Les éoliennes ont le vent en poupe à Vaux-sur-Sûre. Quatre projets sont à l’étude. Les habitants de Chenogne craignent l’encercelement.
Le vent qui souffle dans la commune de Vaux-sur-Sûre a-t-il des vertus uniques en Belgique? On pourrait le croire au vu des différents projets éoliens qui se multiplient sur son territoire depuis quelques mois. Face à cet élan, le bourgmestre Yves Besseling reste serein. « Nous avons déjà connu différentes présentations publiques, mais je pense que c’est mettre la charrue avant les bœufs. Que les promoteurs reçoivent toutes les autorisations nécessaires et puis il conviendra ensuite de présenter tout cela au public. On n’en n’est pas encore là. »
Retour sur les différents desseins qui pourraient voir le jour à Vaux-sur-Sûre. Il y a tout d’abord la prolongation du champ éolien de Sainte-Ode. Dans la suite des six premières éoliennes, huit autres devraient venir s’y adjoindre dans les prochains mois. L’enquête publique est terminée. Les nouvelles se présenteront sur deux rangées et se partageront sur les deux communes.
Un deuxième projet soutenu par la société Aspiravi a pour objet la réalisation d’un autre champ éolien aux abords des villages de Villeroux et de Senonchamps, à quelques mètres de l’autoroute E42. Idélux pourrait d’ailleurs profiter de l’occasion pour récupérer des terres et mettre en route la zone artisanale du poteau de Morhet.
L’associatif s’est également lancé dans l’éolien. Vent d’Houyet a déjà érigé dans sa région et aimerait à présent amener son principe d’implication citoyenne dans un projet. L’étude est réalisée sur les hauteurs des villages de Morhet et de Jodenville.

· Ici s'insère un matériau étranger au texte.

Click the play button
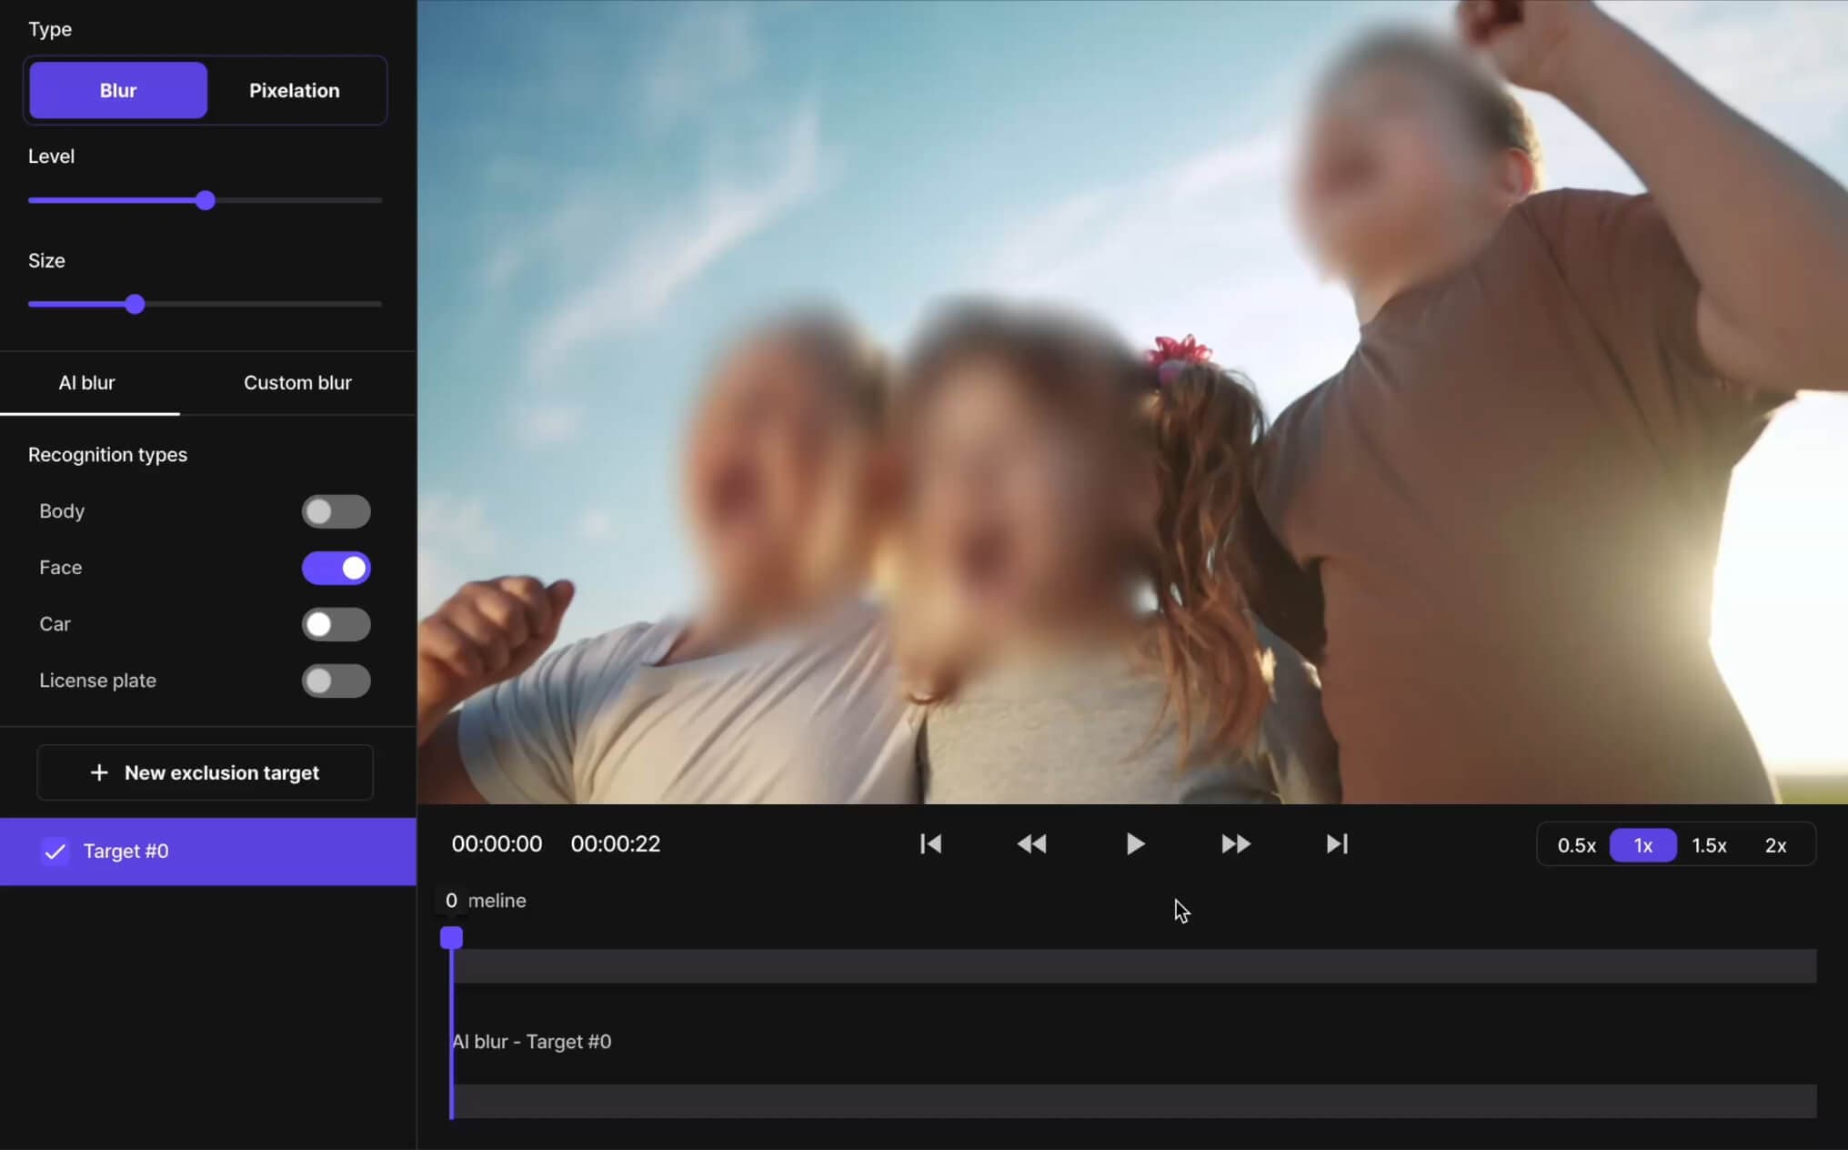Image resolution: width=1848 pixels, height=1150 pixels. [1134, 844]
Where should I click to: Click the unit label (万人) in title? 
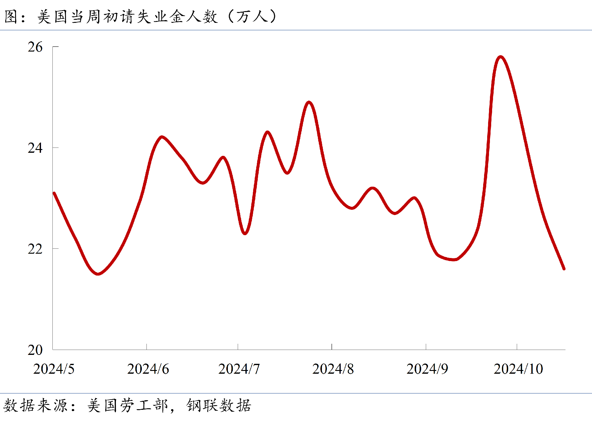click(252, 17)
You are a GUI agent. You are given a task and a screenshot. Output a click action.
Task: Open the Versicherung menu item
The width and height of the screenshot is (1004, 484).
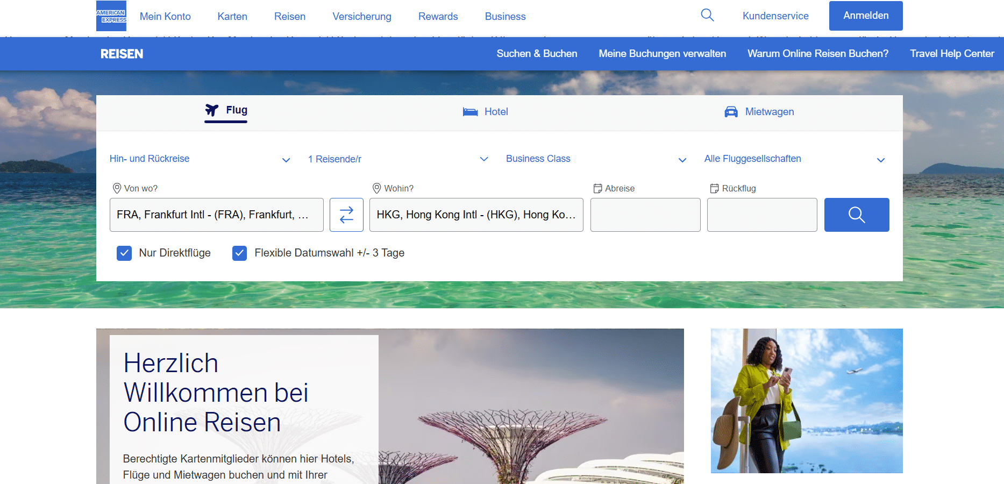[x=361, y=16]
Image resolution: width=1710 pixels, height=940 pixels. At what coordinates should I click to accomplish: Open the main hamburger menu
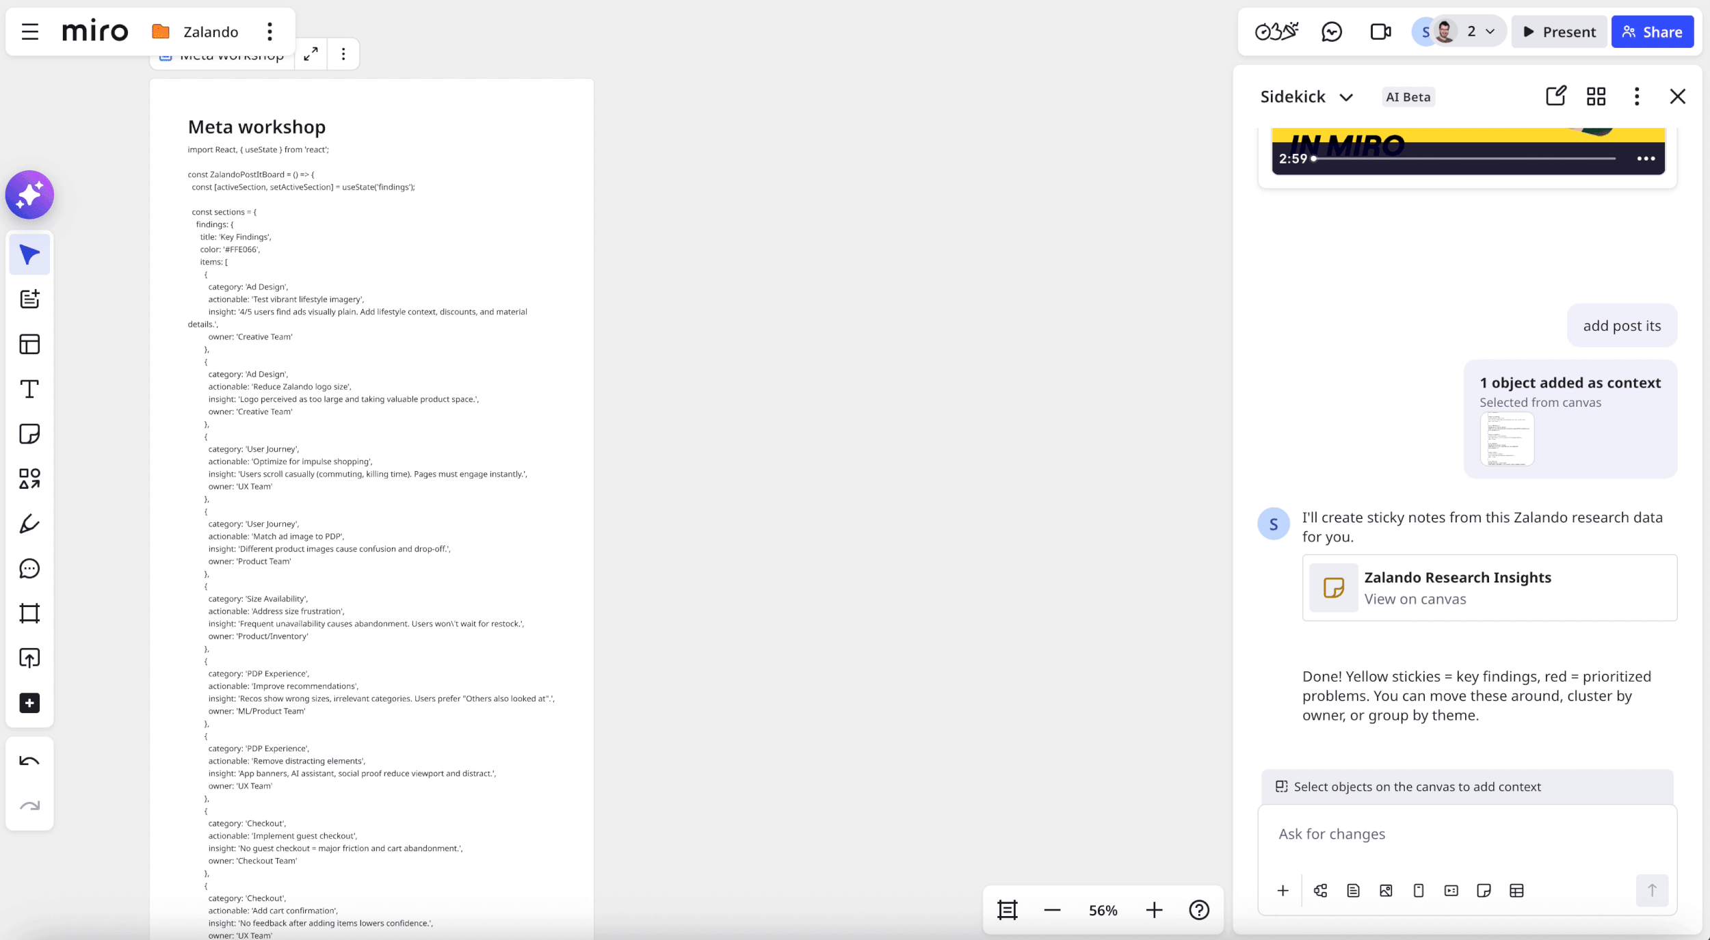tap(30, 31)
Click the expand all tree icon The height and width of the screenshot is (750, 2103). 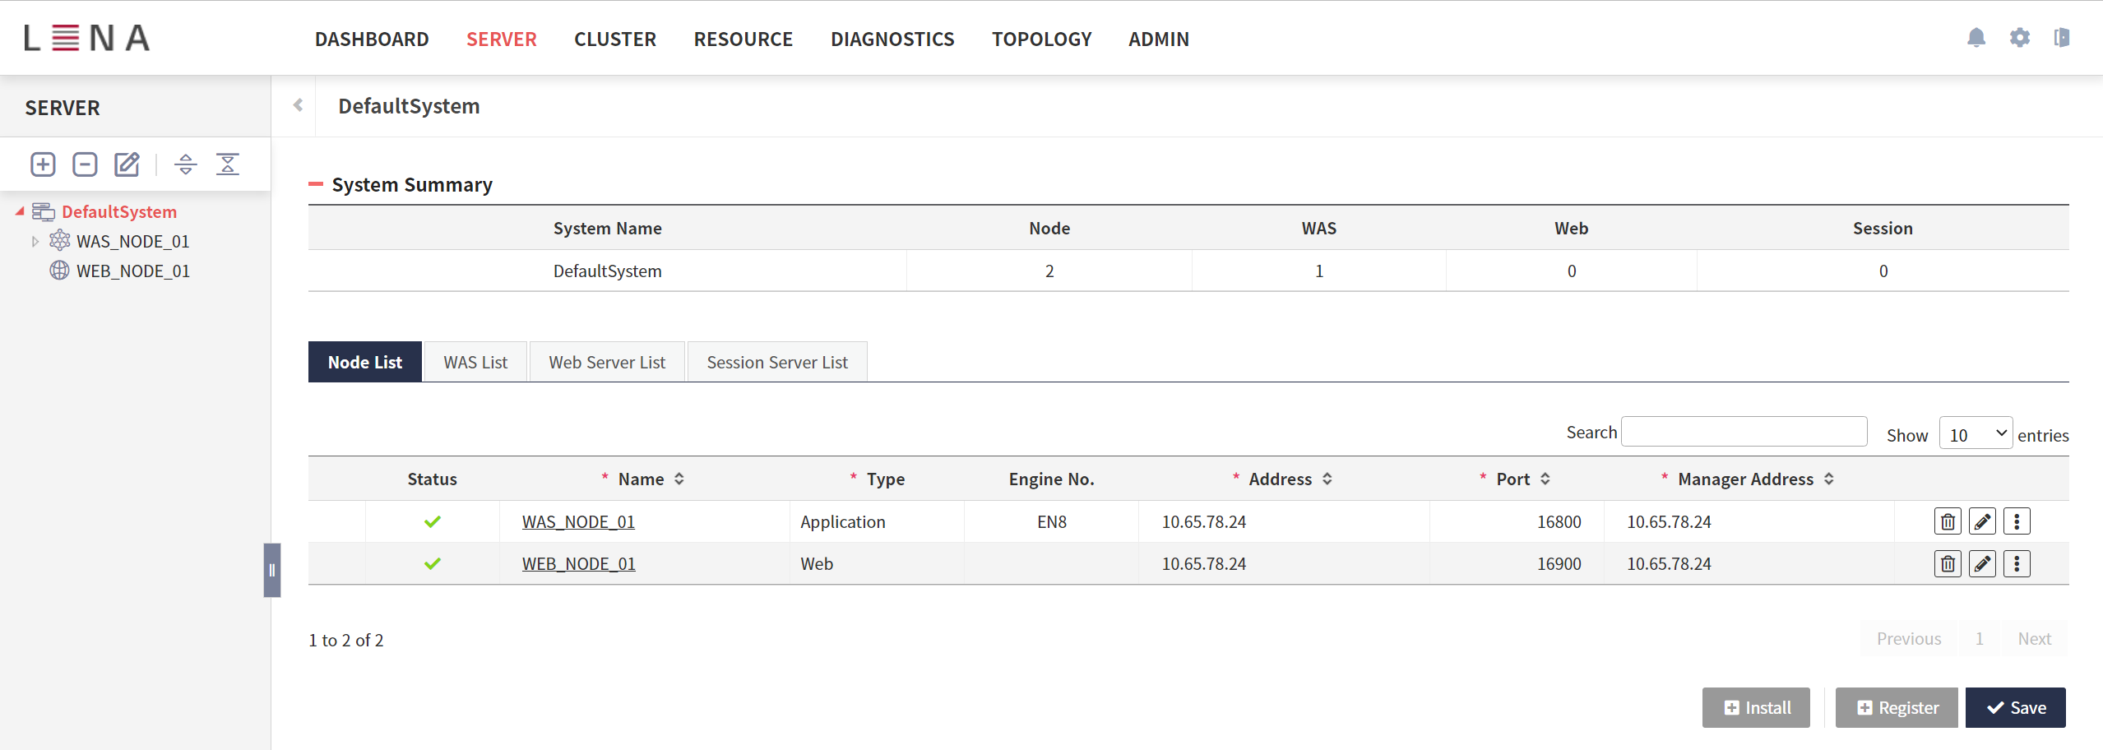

Et enfin, le petit dernier présente sept éoliennes à proximité de Chenogne.
La crainte de Chenogne
Trop, c’est trop, pour les habitants de ce village qui craignent à présent d’être encerclés par les grandes dames aux trois branches. « L’implantation de sept éoliennes de 150 m de haut à 1200 ou 1300 m de chez moi à vol d’oiseau gâcherait irrémédiablement le paysage à la fois champêtre et forestier que je peux contempler depuis ma fenêtre et nuirait ainsi fortement à ma qualité de vie, souligne Roger Marquet qui a décidé de se lancer dans le combat contre l’implantation des éoliennes, notamment par l’entremise d’une pétition. Il faut savoir que la beauté du paysage fut un des arguments qui me firent choisir l’endroit où bâtir la maison destinée à abriter ma retraite et celle de mon épouse. La destruction de ce panorama aurait, j’en suis sûr, des conséquences néfastes sur ma santé et mon équilibre psychologique. Par ailleurs, l’ensemble des projets constituerait une des parois de l’espèce de grillage ainsi construit tout autour de Chenogne. De quelque côté vers lequel on se tournerait, le regard buterait immanquablement sur une des rangées de véritables « sentinelles » géantes que constitueraient toutes ces éoliennes. Et je n’ai pas envie de me sentir prisonnier ! Nous avons déjà vue sur les éoliennes de Sainte-Ode - Tillet (en tous cas, nous, les habitants des hauteurs de Chenogne) et j’estime qu’ainsi, nous avons déjà payé notre part d’inconvénients pour le bien de l’environnement et de la collectivité. Pourquoi dès lors s’acharner sur Chenogne en en faisant le centre géographique d’un losange dont les quatre côtés seraient faits de rangées d’éoliennes ? Y a-t-il quelqu’un qui en veut particulièrement aux habitants de Chenogne ? Ou bien quelqu’un s’est-il dit qu’il valait mieux concentrer tous les mécontentements sur les quelque 200 habitants? »
M. Marquet a envoyé des lettres tout de go pour que la situation de son village ne soit pas oubliée.